APMonitor and Gekko Development

Gekko Optimization Suite

GEKKO is optimization software for mixed-integer and differential algebraic equations. It is coupled with large-scale solvers for linear, quadratic, nonlinear, and mixed integer programming (LP, QP, NLP, MILP, MINLP). Modes of operation include data reconciliation, real-time optimization, dynamic simulation, and nonlinear predictive control. The client or server is freely available with interfaces in MATLAB, Python, or from a web browser.

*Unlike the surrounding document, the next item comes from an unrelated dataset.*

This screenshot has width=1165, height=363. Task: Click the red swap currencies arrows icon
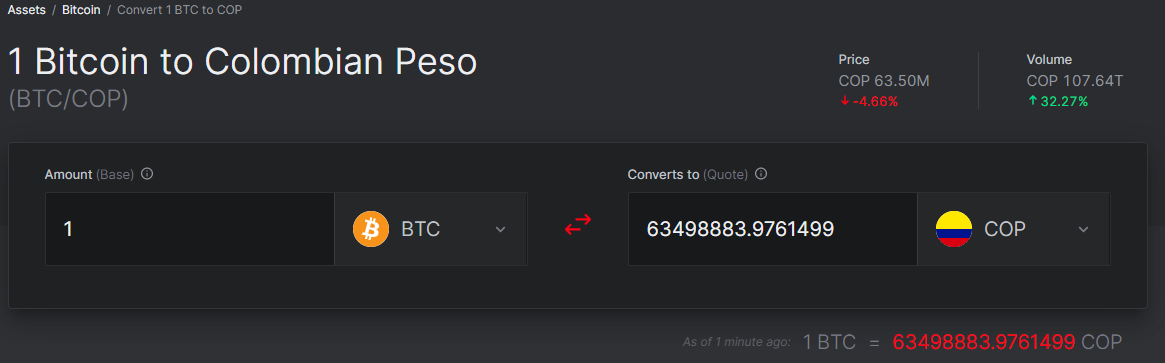pos(577,224)
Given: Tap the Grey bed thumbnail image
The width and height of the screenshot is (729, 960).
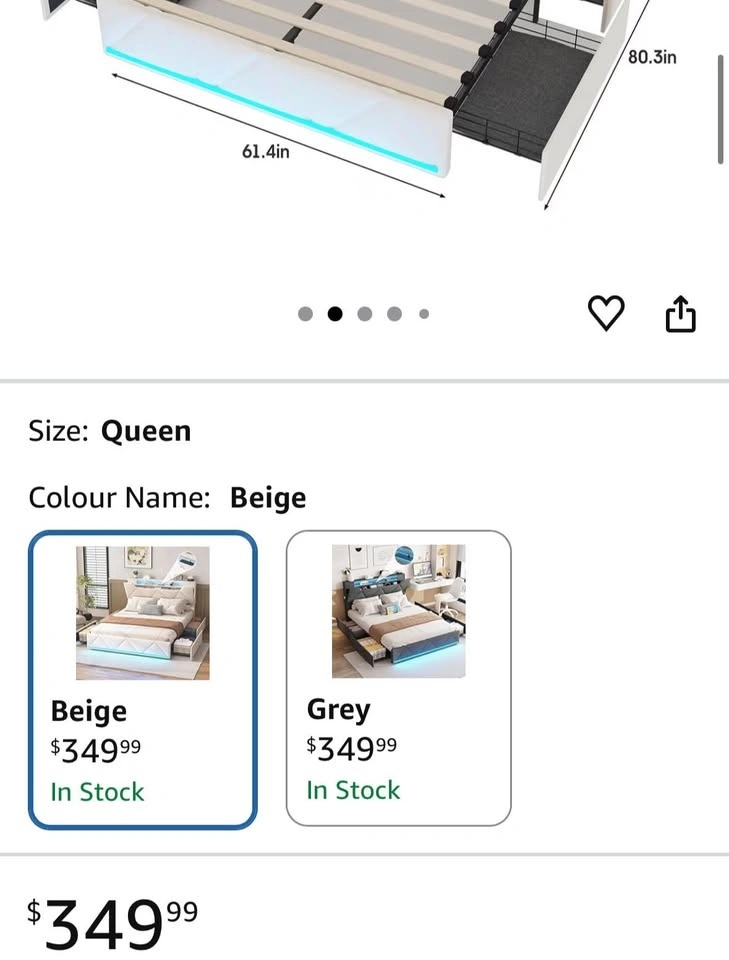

Gekko Documentation | Gekko Tutorial Applications

GEKKO is a high-level abstraction of mathematical optimization problems. Values in the models are defined by Constants, Parameters, and Variables. The values are related to each other by Intermediates or Equations. Objective functions are defined to maximize or minimize certain values. Objects are built-in collections of values (constants, parameters, and variables) and relationships (intermediates, equations, and objective functions). Objects can build upon other objects with object-oriented relationships.

The APMonitor executable on the back-end compiles a model to byte-code and performs model reduction based on analysis of the sparsity structure (incidence of variables in equations or objective function) of the model.

The GEKKO Optimization Suite paper was selected as a 2020 Best Paper by the journal Processes. This is one out of about 1500 papers published by the journal that are awarded based on metrics for impact and citations.

APMonitor Optimization Suite

The APMonitor Modeling Language is optimization software for differential and algebraic equations. It is coupled with large-scale nonlinear programming solvers for data reconciliation, real-time optimization, dynamic simulation, and nonlinear predictive control. It is available as a free web service through APM MATLAB, APM Python, or with a web browser interface. A technical description of the algorithms used in APMonitor is given in the following reference:

  • J.D. Hedengren, R. Asgharzadeh Shishavan, K.M. Powell, T.F. Edgar, Nonlinear Modeling, Estimation and Predictive Control in APMonitor, Computers & Chemical Engineering, 2014. Publication Link

New developments include improvements to large-scale Nonlinear Programming (NLP) solvers, parallelization of algorithms, new ways to visualize optimization solutions, multi-agent control architectures, and improved data reconciliation.

Additional information and tutorials are found in archives of the User's Group Seminar or in the APM Documentation. Another source of support is the APM Google Group Discussion Forum. Forum members include graduate students, industrial sponsors, interested observers, and others interested in optimization and control technology.